Dozens of Idaho state legislators are stepping up to bring awareness to children’s health as part of High Five Children’s Health Collaborative’s Steps for Schools Challenge, which rallies legislators to increase — and count — their steps throughout February.

The Challenge, now in its third year, invites lawmakers to wear a FitBit fitness measurement device as they walk between meetings and hearings, as well as after hours. Those who mark an average of 10,000 steps a day during the month of February will earn funding for physical activity equipment or walking programs at schools in their legislative district. Legislators with the highest step counts will earn $3,000, $2,000 and $1,000 respectively. The funding comes from High Five, an initiative of the Blue Cross of Idaho Foundation for Health, created to promote and encourage better health for all Idahoans through wellness and prevention programs.

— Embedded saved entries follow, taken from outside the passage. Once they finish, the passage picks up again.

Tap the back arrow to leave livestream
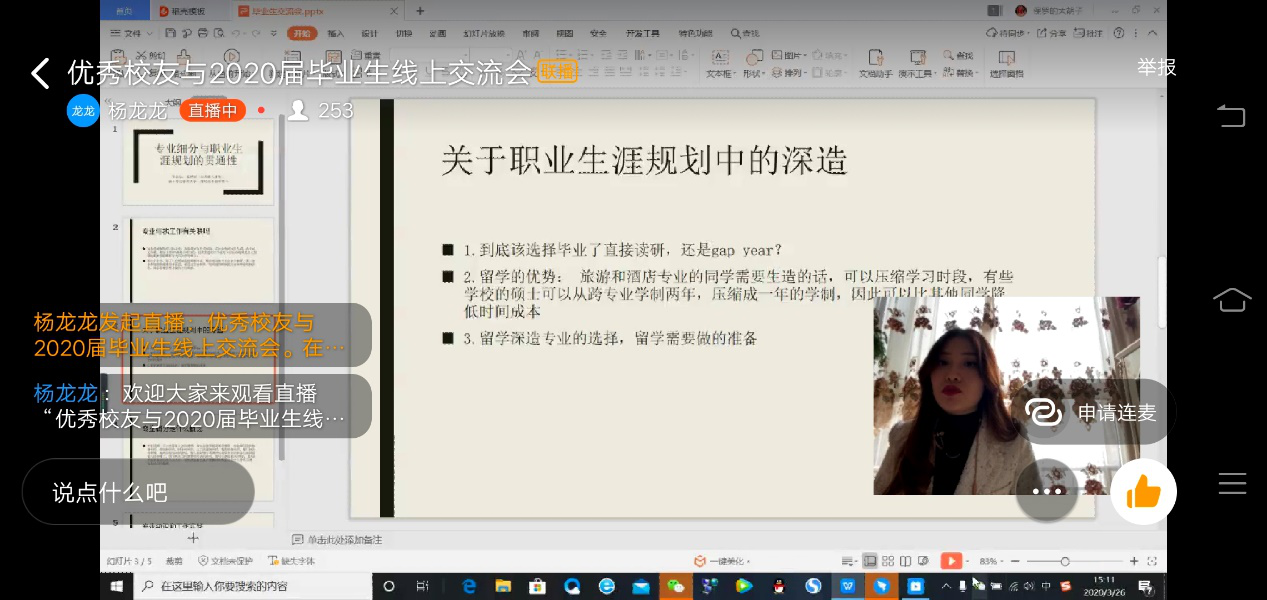 click(40, 73)
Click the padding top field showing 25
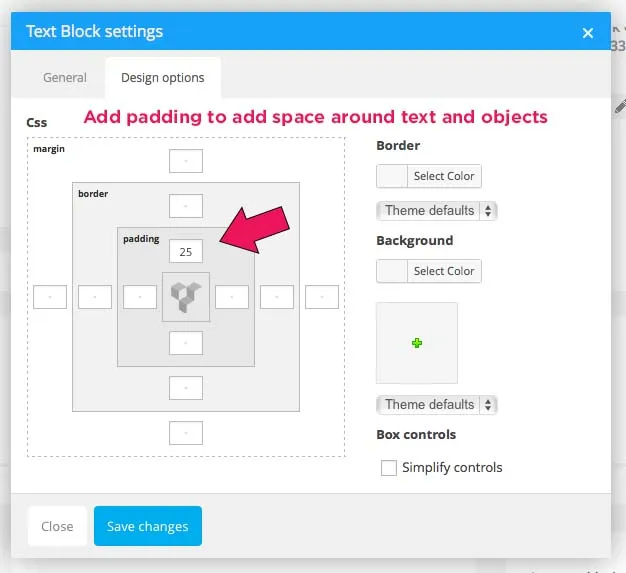 click(x=186, y=251)
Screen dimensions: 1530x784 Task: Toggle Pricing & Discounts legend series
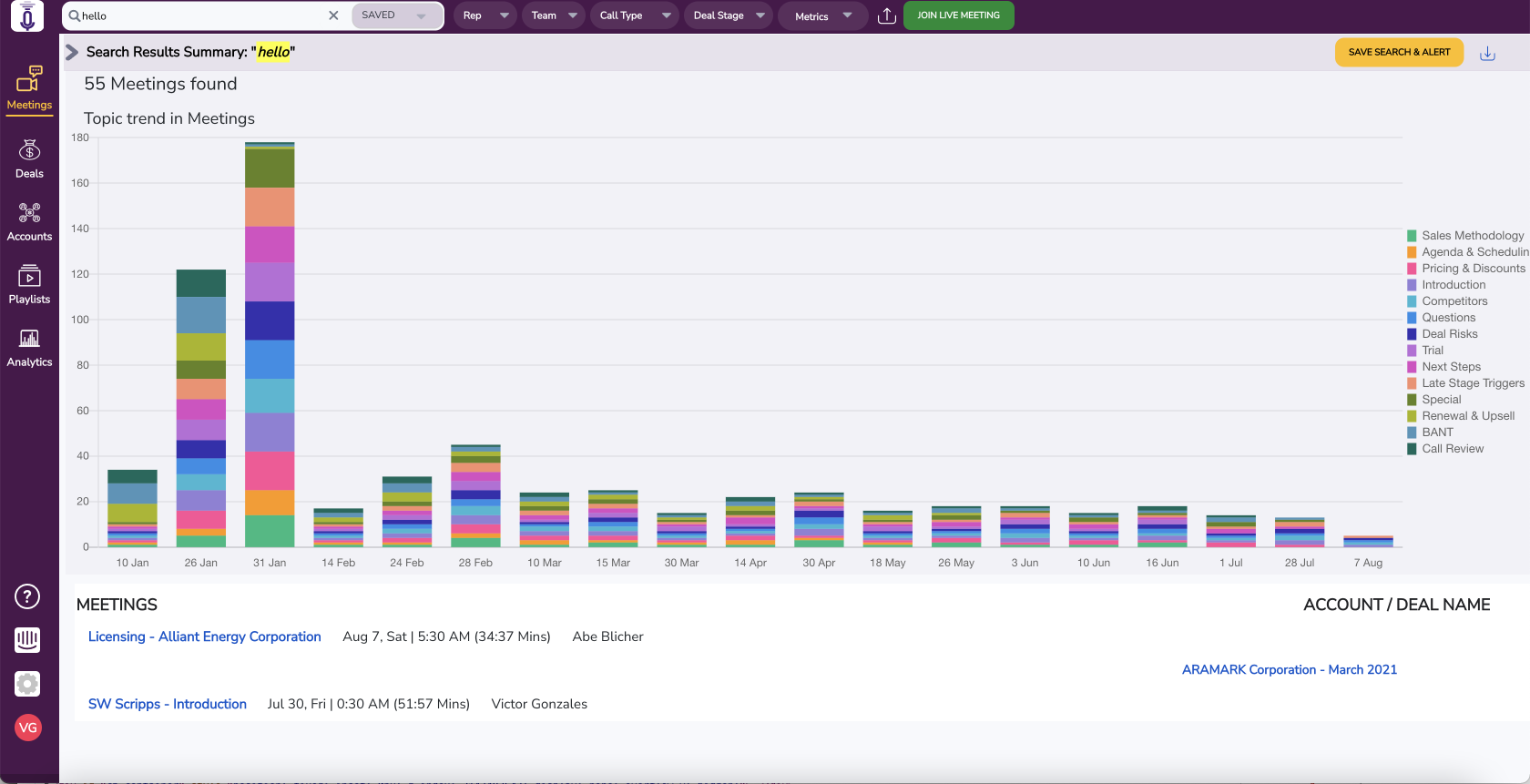[x=1473, y=269]
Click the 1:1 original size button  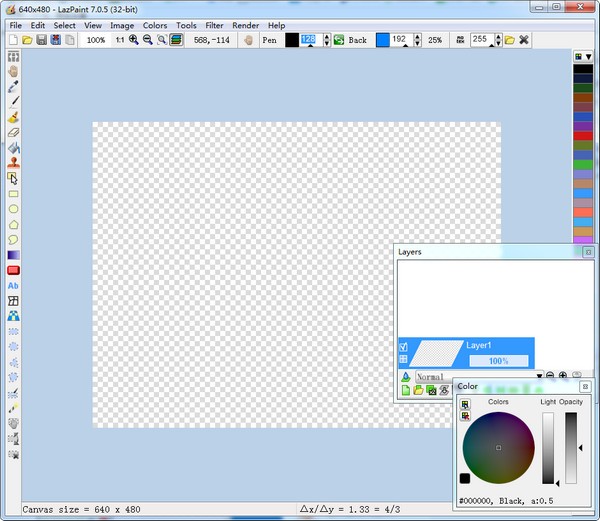120,40
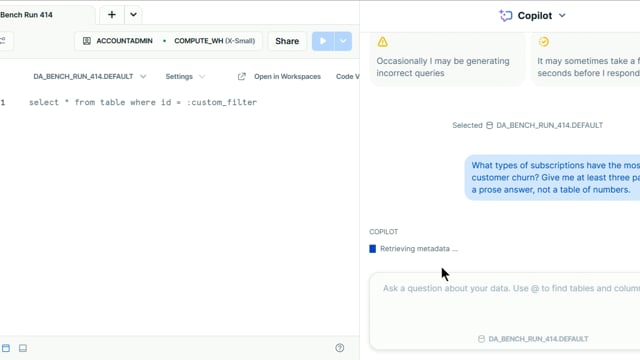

“Legislators have really stepped up to be a positive influence in their communities,” said Kendra Witt-Doyle, Blue Cross of Idaho Foundation for Health Executive Director. “The simple act of increasing their activity and sharing their story with their constituents will inspire thousands of people to get more active and improve their health. It’s a powerful way to give back and promote healthy habits in our children.”

Though designed as a friendly competition, Steps for Schools has led to significant results. Last year’s Steps for Schools top finishers, Rep. Steve Harris (R – Meridian), Sen. Roy Lacey (D – Pocatello), and Rep. Mat Erpelding (D – Boise), combined to walk more than 2.5 million steps in just 28 days and thousands of dollars donated to local schools.

This year, in addition to their daily walking activity, legislators will join children from local schools on February 22 at 12:15pm to walk around the Capitol.

“Idaho has some of the highest childhood obesity rates in the country,” Witt-Doyle said. “Steps for Schools provides a fun, engaging way to get them and our leaders moving, ultimately making a positive impact on their health and the health of our state.”